■ Work item ■
Tell how many lines in the records contain the word "This"; the number alone is the answer.

Records for the exercise Block Start

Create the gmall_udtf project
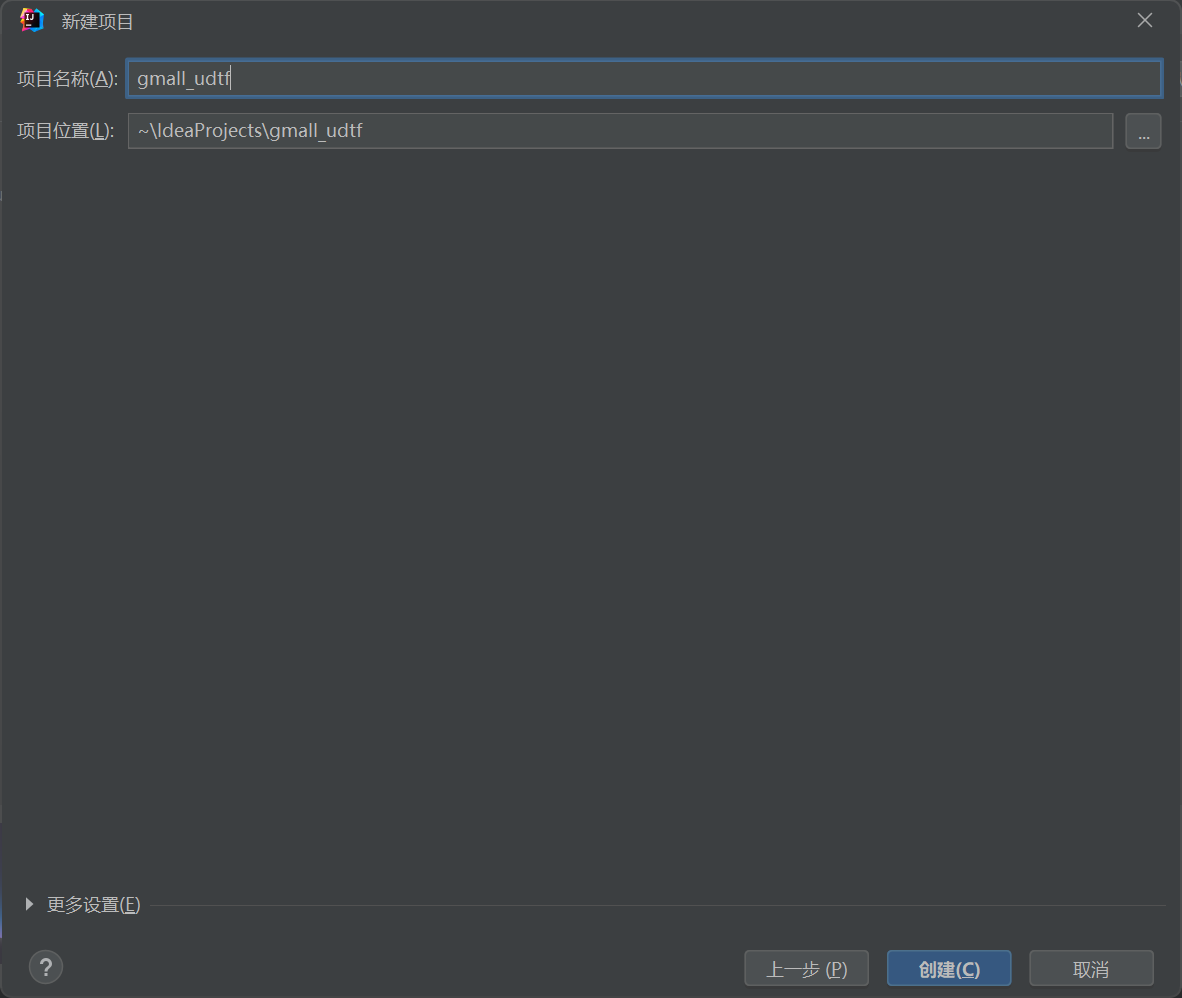The height and width of the screenshot is (998, 1182). pyautogui.click(x=948, y=967)

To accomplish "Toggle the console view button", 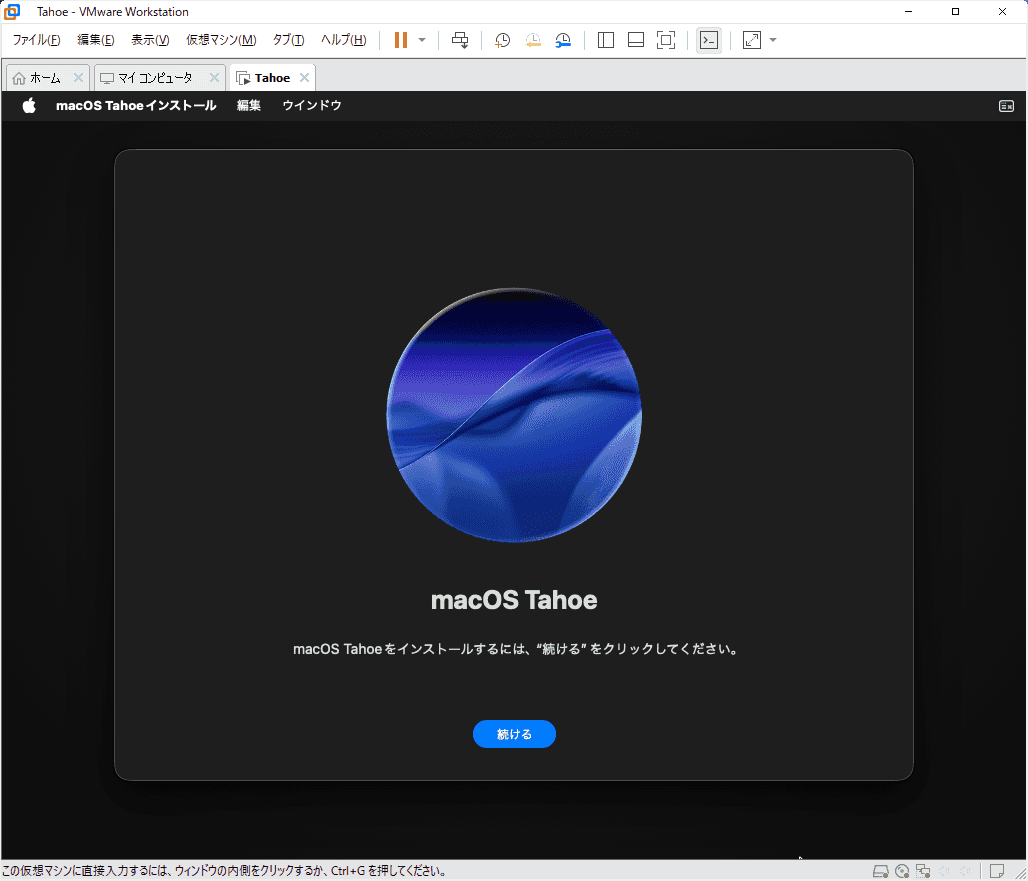I will click(709, 40).
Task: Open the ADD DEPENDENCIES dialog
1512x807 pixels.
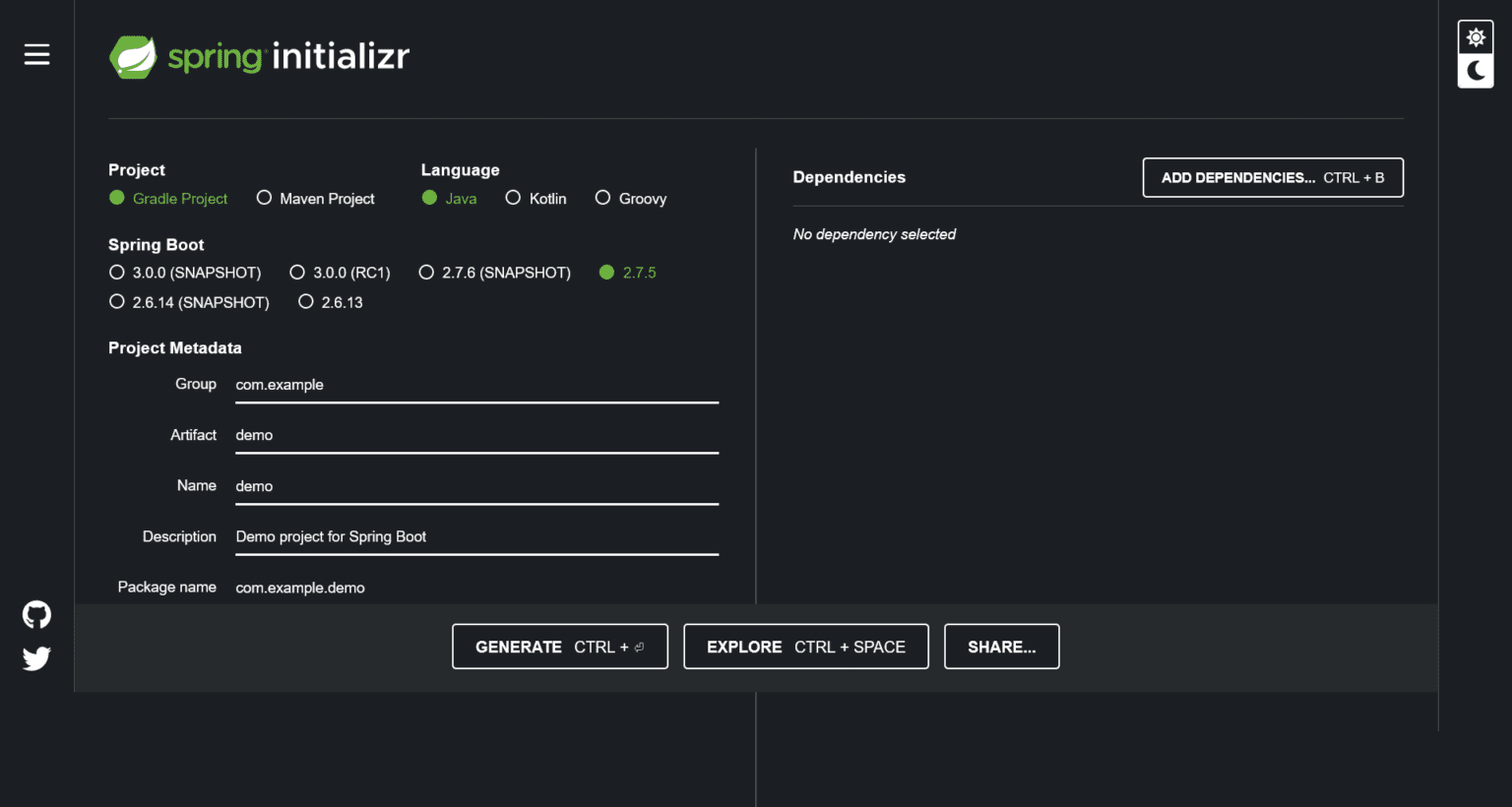Action: (1272, 177)
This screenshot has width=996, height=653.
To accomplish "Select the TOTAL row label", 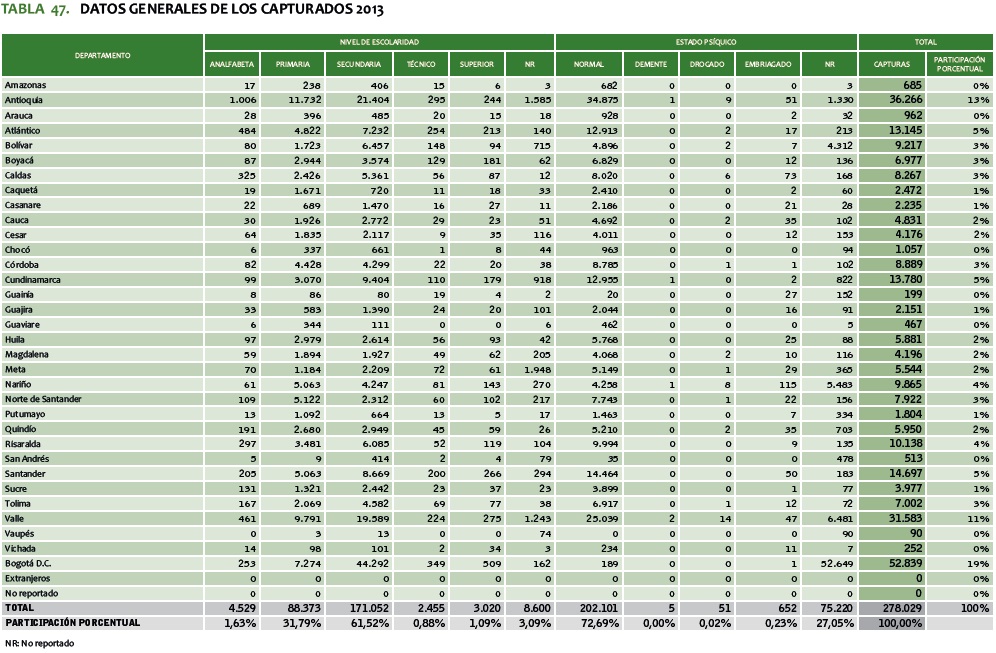I will [x=19, y=607].
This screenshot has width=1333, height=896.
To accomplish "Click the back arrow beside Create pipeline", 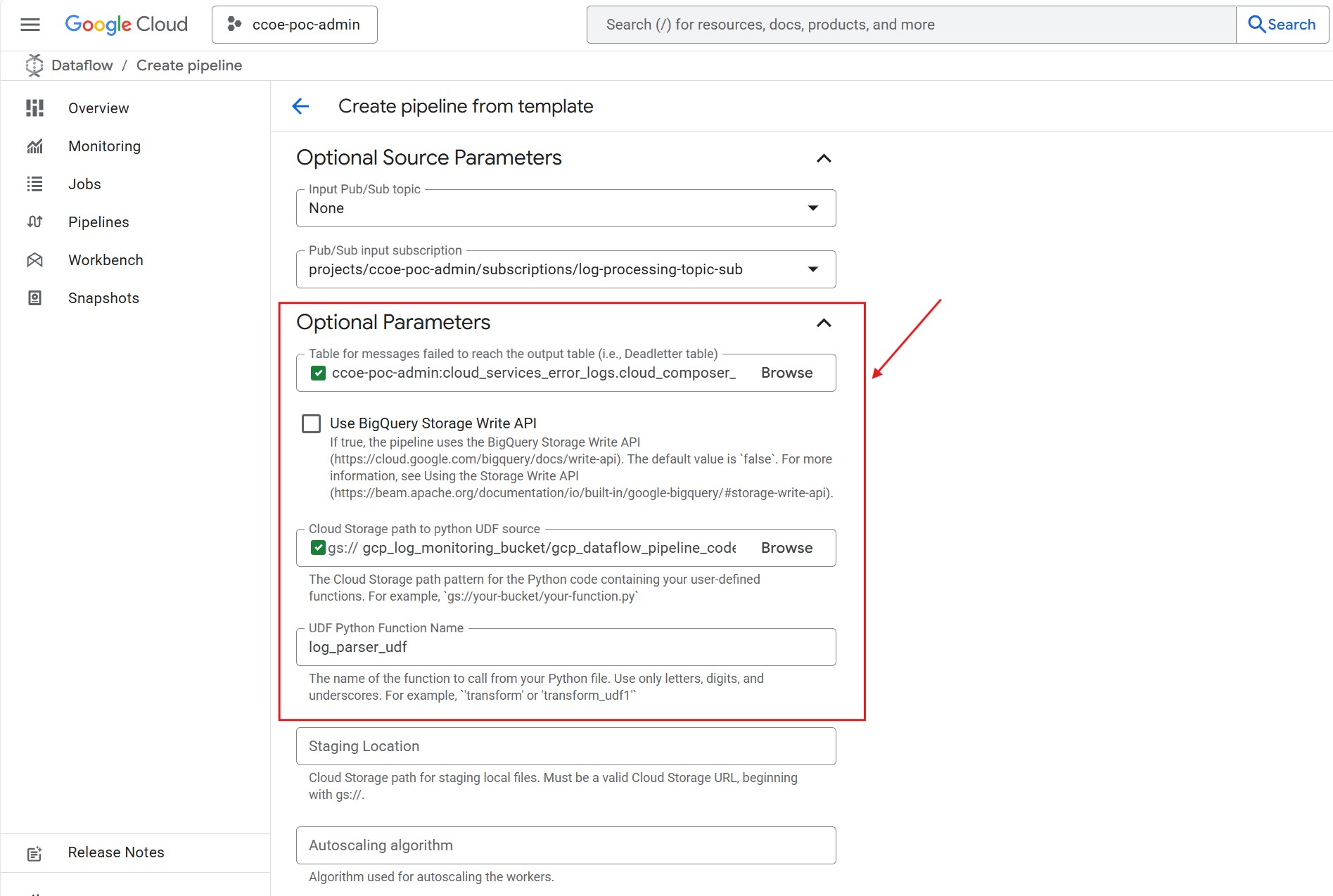I will (300, 106).
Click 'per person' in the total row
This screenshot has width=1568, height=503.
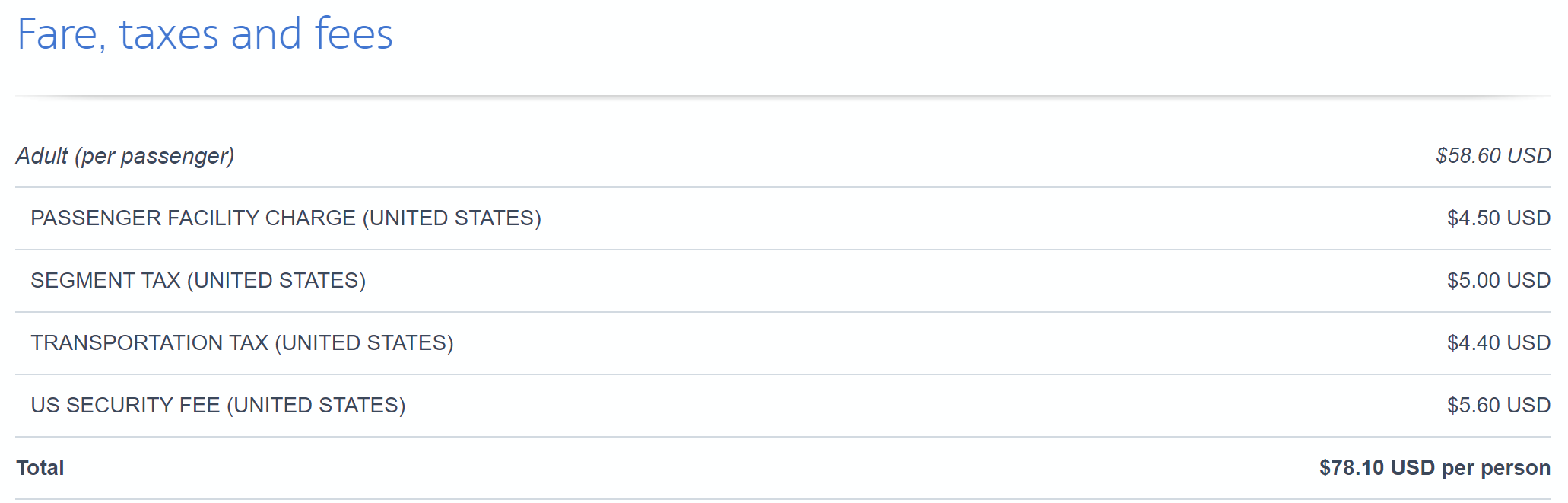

Records for the exercise Block End

■ Written solution ■
3